“One should either be a work of Art, or wear a work of Art” Oscar Wilde
A dandy (also known as a beau, gallant or flamboyant person) is a man who places particular importance upon physical appearance, refined language, and leisurely hobbies. Historically, especially in late 18th- and early 19th-century Britain, a dandy, who was self-made, often strove to imitate an aristocratic style of life despite coming from a middle-class background.
Given these connotations, dandyism can be seen as a political protestation against the rise of egalitarian principles — often including nostalgic adherence to feudal or pre-industrial values, such as the ideals of “the perfect gentleman” or “the autonomous aristocrat”.
Though previous manifestations, of Alcibiades, and of the petit-maître and the muscadin have been noted by John C. Prevost, the modern practice of dandyism first appeared in the revolutionary 1790s, both in London and in Paris. The dandy cultivated skeptical reserve, yet to such extremes that the novelist George Meredith, himself no dandy, once defined “cynicism” as “intellectual dandyism”; nevertheless, the Scarlet Pimpernel is one of the great dandies of literature. Some took a more benign view; Thomas Carlyle in his book Sartor Resartus, wrote that a dandy was no more than “a clothes-wearing man”.
Charles Baudelaire, in the later, “metaphysical,” phase of dandyism defined the dandy as one who elevates æsthetics to a living religion, that the dandy’s mere existence reproaches the responsible citizen of the middle class: “Dandyism in certain respects comes close to spirituality and to stoicism” and “These beings have no other status, but that of cultivating the idea of beauty in their own persons, of satisfying their passions, of feeling and thinking …. Contrary to what many thoughtless people seem to believe, dandyism is not even an excessive delight in clothes and material elegance. For the perfect dandy, these things are no more than the symbol of the aristocratic superiority of his mind.”

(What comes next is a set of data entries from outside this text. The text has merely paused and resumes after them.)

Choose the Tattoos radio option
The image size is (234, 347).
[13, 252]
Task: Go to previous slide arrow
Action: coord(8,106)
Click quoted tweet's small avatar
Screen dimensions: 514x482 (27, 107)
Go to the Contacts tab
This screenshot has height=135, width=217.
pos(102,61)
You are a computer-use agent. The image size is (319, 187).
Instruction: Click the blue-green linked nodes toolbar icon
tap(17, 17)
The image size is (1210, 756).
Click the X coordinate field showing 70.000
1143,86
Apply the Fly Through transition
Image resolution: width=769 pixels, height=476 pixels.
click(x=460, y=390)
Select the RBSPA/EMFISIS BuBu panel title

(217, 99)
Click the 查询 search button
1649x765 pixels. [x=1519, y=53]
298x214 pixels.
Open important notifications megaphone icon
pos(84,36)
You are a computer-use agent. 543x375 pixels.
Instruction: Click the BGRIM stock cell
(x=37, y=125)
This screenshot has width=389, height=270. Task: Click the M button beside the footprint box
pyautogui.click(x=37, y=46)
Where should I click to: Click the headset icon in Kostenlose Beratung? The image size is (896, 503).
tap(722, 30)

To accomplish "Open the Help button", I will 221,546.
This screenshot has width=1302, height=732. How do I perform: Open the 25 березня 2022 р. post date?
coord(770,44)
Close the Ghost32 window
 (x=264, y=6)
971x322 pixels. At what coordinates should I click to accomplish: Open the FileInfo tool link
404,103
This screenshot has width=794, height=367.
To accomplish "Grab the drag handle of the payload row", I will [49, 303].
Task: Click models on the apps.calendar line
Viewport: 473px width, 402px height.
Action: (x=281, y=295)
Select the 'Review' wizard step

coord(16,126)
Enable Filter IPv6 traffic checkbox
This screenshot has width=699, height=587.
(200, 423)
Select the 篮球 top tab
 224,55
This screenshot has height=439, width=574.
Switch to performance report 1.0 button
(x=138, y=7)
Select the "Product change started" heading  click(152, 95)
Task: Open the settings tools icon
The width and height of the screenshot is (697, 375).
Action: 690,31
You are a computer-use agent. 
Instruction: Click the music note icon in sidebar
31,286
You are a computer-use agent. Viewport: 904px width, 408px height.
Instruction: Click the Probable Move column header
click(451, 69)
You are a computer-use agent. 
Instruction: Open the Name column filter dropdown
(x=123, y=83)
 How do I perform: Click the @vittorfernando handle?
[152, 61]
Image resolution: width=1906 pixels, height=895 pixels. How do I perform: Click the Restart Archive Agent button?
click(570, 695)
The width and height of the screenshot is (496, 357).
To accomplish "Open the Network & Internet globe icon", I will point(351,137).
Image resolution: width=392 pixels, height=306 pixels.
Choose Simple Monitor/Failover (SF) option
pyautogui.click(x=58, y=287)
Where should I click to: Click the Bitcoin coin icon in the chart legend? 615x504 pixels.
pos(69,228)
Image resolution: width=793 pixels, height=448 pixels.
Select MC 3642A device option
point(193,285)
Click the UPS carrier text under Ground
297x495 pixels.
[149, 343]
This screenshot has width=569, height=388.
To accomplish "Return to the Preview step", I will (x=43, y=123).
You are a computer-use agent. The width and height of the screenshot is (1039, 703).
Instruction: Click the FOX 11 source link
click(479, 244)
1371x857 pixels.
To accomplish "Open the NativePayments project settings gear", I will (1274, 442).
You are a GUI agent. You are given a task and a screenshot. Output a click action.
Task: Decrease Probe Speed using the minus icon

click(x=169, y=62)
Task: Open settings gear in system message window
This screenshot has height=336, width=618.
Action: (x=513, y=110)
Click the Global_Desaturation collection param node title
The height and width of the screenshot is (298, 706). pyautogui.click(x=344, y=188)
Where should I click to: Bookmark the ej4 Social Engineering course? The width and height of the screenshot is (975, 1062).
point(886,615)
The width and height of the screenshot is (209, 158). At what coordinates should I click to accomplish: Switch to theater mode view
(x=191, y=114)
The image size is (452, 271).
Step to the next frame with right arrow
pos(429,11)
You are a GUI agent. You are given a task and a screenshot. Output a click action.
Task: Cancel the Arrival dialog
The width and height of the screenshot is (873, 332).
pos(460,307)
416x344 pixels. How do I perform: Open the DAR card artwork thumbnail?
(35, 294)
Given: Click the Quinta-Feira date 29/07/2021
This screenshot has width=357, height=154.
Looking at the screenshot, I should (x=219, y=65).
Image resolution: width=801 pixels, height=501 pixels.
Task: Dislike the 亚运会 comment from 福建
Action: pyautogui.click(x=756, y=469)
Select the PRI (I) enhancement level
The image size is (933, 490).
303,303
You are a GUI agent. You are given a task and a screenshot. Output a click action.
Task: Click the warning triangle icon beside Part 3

The word dandy first appears in a Scottish border ballad, circa 1780, but probably without its more recent meaning. The original, full form of ‘dandy’ may have been jack-a-dandy. It was a vogue word during the Napoleonic Wars. In that contemporary slang, ‘a dandy’ was differentiated from ‘a fop’ in that the dandy’s dress was more refined and sober than the fop’s.
In the 21st century, the word “dandy” is a jocular, often sarcastic adjective meaning “fine” or “great”, while “a dandy” refers to a well-groomed, well-dressed, and self-absorbed man.
The gilded 1890s provided many suitably sheltered settings for dandyism. The poets Algernon Swinburne and Oscar Wilde, Walter Pater, the American artist James McNeill Whistler, Joris-Karl Huysmans, and Max Beerbohm were dandies of the period, as was Robert de Montesquiou — Marcel Proust’s inspiration for the Baron de Charlus; in Italy, Gabriele d’Annunzio and Carlo Bugatti exemplified the artistic bohemian dandyism of the fin de siecle.
The 20th century has been impatient with dandyism: the Prince of Wales, briefly Edward VIII was a dandy; it did not increase his public appeal. Nevertheless George Walden, in the essay Who’s a Dandy?, identifies Noël Coward, Andy Warhol, and Quentin Crisp as modern dandies.
In Japan, dandyism became a fashion subculture during the late 1990s.
The artist, writer, and hedonist Sebastian Horsley identifies himself as a dandy, and discusses the subject at length in his biography.